Opinion

TOPICS:Carbon economics and profit maximisation

TOPICS:Carbon economics and profit maximisation

By Prabin Man Singh

As evidence of global warming became apparent, world leaders met in Kyoto, Japan, in 1997 to work out measures to curb green house emissions. The green house gases — carbon dioxide, carbon monoxide, methane, nitrous oxide — are a major cause of rise in global temperature. The Kyoto protocol targeted reduction of green house gases by 5.2 per cent below 1990 level in developed countries. It also adopted Clean Development Mechanism (CDM) as an effective means to achieve the target. United Nations Framework Convention on Climate Change (UNFCC) claimed that CDM would help developed countries meet their quantified emission reduction obligations at lower costs while helping developing and least developed countries achieve sustainable development.

In CDM, carbon particles in earth’s atmosphere are traded. In general, developing and least developed countries, under global obligation to develop sustainably, adopt environmental-friendly technologies, especially renewable energy, to meet their energy demands. In return, the developed countries pay for their efforts in cash. Payments are made based on Certified Emission Reduction certificate (CER). A CER is equivalent to one ton of Carbon Dioxide (CO2). Many consider CDM a windfall. Nepal recently received approximately $ 0.5 million for its effort at producing biogas and is yet to receive millions of dollars for micro-hydro projects and forests. The World Bank facilitates the process in Nepal. However, CDM is basically a market-based mechanism and far from being perfectly competitive.

Carbon dioxide Fact Sheet 2007 had some interesting findings. It analysed the contribution of carbon dioxide on the GDP of six developed nations. The United States is the single largest emitter, followed by Japan, Germany, the United Kingdom, France and Canada.
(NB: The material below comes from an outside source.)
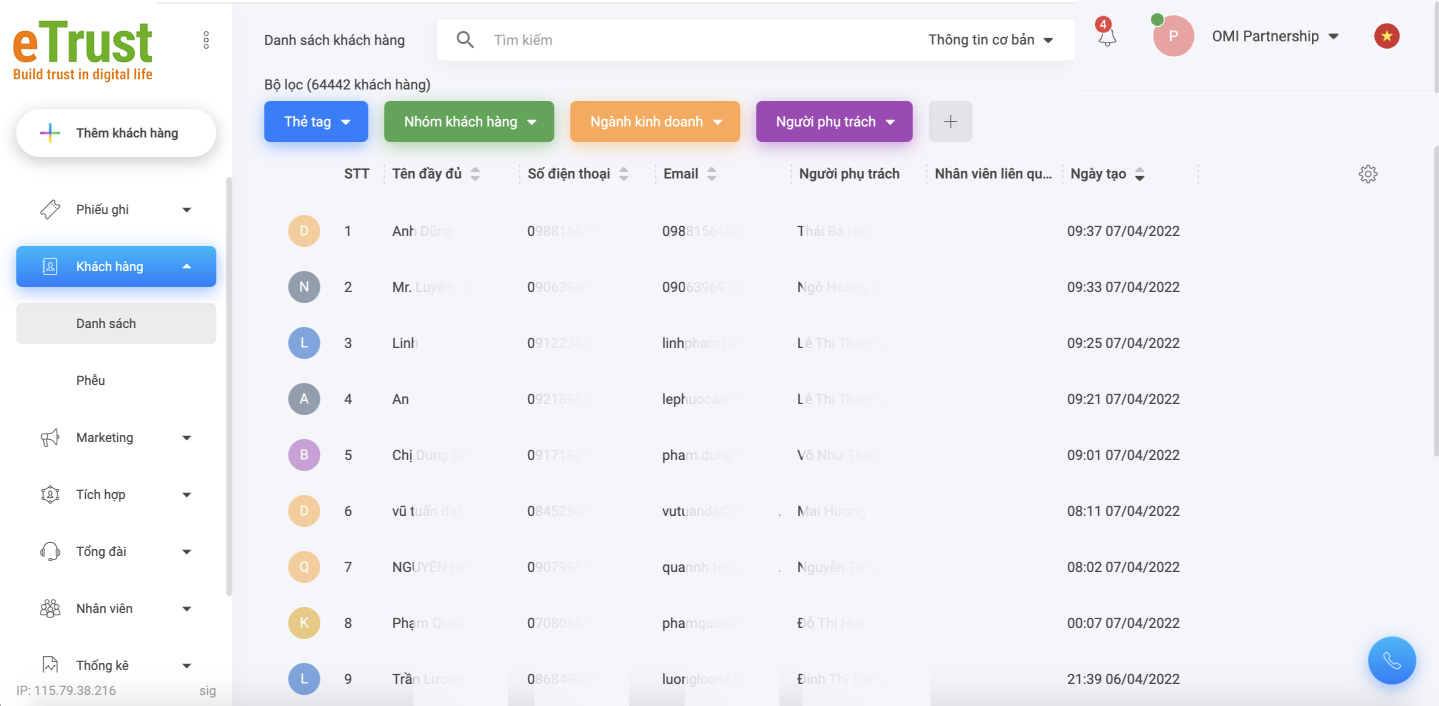Select Phễu in the sidebar
Viewport: 1439px width, 706px height.
click(x=91, y=381)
Industrial Gross Domestic Product per metric ton of carbon emission is calculated by dividing the industrial GDP by the total emission of CO2.

Monetary equivalent of a metric ton of carbon dioxide in industrial GDP is highest for France ($ 1255), followed by Germany ($ 1036), the UK ($ 945), Japan ($ 934), Canada ($ 571) and the US ($ 447). Applying the simple economic principle, the US is willing to pay up to $ 447 per metric ton of carbon. A metric ton of carbon can contribute $ 447 to the US industrial GDP. The US can purchase carbon at all possible rate below $ 447.

Surprisingly, the developing countries sell a metric ton of carbon for $5-$15 to the World Bank, which is far below the rates that developed nations pay for carbon. Developed nations are willing to pay $865/ metric ton of carbon. On the other hand, Nepal gets approximately only one percent of the potential market rate of carbon. Till date, carbon trading in Nepal has been characterised by monopoly as World Bank remains the sole buyer. Nepal must explore other buyers who are willing to pay higher rates. Maximisation of the profit is the basic rule of the trade and this should be the rule in carbon economics too.